In the listing that follows, the lines starting at the one containing "Instruction: Tick the 杨征遥 applicant checkbox" and ending at the one containing "Click the orange Warnfarbe" are to be returned exactly, both boundary lines included, and no others.

*** Material provided Section Begins ***

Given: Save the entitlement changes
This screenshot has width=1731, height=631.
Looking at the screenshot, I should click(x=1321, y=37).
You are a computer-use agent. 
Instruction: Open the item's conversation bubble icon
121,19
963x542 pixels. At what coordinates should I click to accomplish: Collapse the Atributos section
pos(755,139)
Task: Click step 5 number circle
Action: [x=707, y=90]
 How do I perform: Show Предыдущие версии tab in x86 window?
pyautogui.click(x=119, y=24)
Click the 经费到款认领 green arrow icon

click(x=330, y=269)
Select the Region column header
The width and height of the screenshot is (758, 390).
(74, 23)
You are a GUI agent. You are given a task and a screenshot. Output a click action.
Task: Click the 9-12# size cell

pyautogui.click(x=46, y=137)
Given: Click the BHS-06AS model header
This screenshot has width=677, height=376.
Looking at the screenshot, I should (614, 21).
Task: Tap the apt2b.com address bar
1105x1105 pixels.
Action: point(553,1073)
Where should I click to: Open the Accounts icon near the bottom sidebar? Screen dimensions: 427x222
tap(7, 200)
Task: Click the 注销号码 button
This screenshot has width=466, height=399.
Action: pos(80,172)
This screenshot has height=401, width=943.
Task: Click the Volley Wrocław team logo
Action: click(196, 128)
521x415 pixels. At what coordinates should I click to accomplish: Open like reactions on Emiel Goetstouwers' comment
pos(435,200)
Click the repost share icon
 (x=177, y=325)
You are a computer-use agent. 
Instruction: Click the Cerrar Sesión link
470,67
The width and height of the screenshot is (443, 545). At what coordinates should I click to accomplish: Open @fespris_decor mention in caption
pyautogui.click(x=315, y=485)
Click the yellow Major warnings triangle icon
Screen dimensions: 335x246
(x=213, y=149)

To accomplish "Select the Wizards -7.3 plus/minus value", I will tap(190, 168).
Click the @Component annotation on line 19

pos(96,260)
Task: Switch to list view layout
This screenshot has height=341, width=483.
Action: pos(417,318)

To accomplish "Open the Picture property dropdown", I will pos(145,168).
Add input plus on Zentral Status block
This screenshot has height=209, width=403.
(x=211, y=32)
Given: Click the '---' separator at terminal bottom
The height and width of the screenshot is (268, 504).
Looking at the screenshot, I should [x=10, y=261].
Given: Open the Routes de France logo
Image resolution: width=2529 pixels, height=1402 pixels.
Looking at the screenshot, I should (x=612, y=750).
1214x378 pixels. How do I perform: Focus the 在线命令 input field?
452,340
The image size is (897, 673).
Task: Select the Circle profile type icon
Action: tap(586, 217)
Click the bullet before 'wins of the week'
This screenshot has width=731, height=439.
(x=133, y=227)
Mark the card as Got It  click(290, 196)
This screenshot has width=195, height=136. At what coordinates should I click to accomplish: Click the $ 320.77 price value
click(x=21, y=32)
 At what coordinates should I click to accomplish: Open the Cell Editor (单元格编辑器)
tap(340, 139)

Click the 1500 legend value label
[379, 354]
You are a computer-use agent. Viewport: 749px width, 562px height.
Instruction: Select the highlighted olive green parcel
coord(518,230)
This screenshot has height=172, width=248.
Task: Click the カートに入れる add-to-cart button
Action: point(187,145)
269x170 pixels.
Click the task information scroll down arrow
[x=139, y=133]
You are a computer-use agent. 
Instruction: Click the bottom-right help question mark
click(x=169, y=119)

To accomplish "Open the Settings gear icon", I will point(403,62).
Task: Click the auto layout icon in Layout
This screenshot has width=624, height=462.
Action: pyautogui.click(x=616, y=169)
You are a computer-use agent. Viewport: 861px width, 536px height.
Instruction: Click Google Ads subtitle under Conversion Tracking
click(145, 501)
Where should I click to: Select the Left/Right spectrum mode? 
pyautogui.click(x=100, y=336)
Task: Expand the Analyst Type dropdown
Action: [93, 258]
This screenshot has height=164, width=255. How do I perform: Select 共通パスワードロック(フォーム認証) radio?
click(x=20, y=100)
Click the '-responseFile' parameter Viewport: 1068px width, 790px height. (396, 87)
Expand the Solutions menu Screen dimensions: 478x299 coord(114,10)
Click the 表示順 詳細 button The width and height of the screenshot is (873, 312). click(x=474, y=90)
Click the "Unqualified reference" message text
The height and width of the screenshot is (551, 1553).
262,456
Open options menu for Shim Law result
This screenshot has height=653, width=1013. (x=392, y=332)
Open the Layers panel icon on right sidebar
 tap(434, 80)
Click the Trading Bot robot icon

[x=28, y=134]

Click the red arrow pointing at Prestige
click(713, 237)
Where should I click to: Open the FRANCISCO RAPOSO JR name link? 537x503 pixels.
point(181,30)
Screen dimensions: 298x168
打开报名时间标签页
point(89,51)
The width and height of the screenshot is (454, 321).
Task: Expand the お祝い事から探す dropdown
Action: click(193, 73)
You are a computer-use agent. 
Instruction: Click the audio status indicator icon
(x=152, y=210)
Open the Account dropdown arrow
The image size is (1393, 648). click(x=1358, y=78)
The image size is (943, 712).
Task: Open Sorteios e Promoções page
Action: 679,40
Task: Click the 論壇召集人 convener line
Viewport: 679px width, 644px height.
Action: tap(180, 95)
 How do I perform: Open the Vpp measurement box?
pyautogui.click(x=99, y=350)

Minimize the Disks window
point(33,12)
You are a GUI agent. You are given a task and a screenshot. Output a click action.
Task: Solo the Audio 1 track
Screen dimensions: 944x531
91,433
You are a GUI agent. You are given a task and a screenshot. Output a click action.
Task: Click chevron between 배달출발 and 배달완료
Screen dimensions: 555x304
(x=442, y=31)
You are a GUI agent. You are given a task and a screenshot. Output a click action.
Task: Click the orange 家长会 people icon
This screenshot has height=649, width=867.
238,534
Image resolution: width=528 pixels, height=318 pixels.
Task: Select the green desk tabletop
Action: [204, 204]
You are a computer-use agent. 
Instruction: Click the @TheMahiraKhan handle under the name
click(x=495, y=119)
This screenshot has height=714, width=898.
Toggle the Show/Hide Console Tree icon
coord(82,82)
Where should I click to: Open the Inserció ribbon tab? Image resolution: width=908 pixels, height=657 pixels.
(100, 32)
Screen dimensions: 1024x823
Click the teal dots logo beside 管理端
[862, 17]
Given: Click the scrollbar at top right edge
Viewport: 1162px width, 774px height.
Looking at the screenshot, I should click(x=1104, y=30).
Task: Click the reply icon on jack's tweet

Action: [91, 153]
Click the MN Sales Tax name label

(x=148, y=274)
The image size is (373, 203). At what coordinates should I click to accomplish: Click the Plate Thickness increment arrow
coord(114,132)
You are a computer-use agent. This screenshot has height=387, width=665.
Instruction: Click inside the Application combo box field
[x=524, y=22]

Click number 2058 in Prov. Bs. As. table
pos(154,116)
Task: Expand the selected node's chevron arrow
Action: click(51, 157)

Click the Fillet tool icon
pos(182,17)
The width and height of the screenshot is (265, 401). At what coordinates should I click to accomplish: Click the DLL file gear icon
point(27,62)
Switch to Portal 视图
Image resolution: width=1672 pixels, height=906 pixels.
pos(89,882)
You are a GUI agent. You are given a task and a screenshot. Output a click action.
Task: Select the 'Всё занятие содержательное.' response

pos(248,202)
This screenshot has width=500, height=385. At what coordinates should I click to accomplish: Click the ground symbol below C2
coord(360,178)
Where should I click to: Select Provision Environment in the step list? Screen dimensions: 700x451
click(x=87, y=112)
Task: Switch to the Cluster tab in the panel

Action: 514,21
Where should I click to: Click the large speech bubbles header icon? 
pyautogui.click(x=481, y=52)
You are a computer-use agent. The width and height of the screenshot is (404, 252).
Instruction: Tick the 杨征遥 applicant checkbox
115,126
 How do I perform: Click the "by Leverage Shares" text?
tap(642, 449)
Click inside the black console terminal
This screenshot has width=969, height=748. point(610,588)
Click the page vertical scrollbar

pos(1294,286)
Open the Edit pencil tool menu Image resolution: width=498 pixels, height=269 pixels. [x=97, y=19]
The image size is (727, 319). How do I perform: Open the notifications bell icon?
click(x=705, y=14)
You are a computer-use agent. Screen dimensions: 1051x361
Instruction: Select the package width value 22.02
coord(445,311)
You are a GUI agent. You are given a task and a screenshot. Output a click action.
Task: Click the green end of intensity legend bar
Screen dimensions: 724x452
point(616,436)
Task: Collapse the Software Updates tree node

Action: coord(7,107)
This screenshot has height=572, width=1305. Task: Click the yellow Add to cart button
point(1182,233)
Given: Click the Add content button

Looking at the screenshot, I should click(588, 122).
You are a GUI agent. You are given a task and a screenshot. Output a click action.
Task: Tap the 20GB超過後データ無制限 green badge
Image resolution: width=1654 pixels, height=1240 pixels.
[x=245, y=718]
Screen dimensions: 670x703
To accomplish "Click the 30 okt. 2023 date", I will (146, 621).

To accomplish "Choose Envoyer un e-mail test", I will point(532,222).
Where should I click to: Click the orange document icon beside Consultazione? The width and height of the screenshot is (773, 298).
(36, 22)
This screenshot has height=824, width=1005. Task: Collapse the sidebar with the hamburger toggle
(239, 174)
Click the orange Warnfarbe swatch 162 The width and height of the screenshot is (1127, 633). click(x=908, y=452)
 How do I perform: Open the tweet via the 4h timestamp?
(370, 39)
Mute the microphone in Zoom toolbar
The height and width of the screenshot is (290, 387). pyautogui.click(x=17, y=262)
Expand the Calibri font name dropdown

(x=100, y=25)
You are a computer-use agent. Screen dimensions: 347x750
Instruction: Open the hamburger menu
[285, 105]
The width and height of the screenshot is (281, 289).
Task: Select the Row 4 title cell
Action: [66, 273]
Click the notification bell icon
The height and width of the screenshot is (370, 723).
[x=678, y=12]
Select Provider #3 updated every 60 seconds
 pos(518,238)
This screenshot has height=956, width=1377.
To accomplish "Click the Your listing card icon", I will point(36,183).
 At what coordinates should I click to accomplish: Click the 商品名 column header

*** Material provided Section Ends ***

» Answer box
Instruction: Tick the 杨征遥 applicant checkbox
115,126
 How do I perform: Click the "by Leverage Shares" text?
tap(642, 449)
Click inside the black console terminal
This screenshot has width=969, height=748. point(610,588)
Click the page vertical scrollbar

pos(1294,286)
Open the Edit pencil tool menu Image resolution: width=498 pixels, height=269 pixels. [x=97, y=19]
The image size is (727, 319). How do I perform: Open the notifications bell icon?
click(x=705, y=14)
You are a computer-use agent. Screen dimensions: 1051x361
Instruction: Select the package width value 22.02
coord(445,311)
You are a GUI agent. You are given a task and a screenshot. Output a click action.
Task: Click the green end of intensity legend bar
Screen dimensions: 724x452
point(616,436)
Task: Collapse the Software Updates tree node

Action: coord(7,107)
This screenshot has height=572, width=1305. Task: Click the yellow Add to cart button
point(1182,233)
Given: Click the Add content button

Looking at the screenshot, I should click(588, 122).
You are a GUI agent. You are given a task and a screenshot. Output a click action.
Task: Tap the 20GB超過後データ無制限 green badge
Image resolution: width=1654 pixels, height=1240 pixels.
[x=245, y=718]
Screen dimensions: 670x703
To accomplish "Click the 30 okt. 2023 date", I will (146, 621).

To accomplish "Choose Envoyer un e-mail test", I will point(532,222).
Where should I click to: Click the orange document icon beside Consultazione? The width and height of the screenshot is (773, 298).
(36, 22)
This screenshot has height=824, width=1005. Task: Collapse the sidebar with the hamburger toggle
(239, 174)
Click the orange Warnfarbe swatch 162 The width and height of the screenshot is (1127, 633). click(x=908, y=452)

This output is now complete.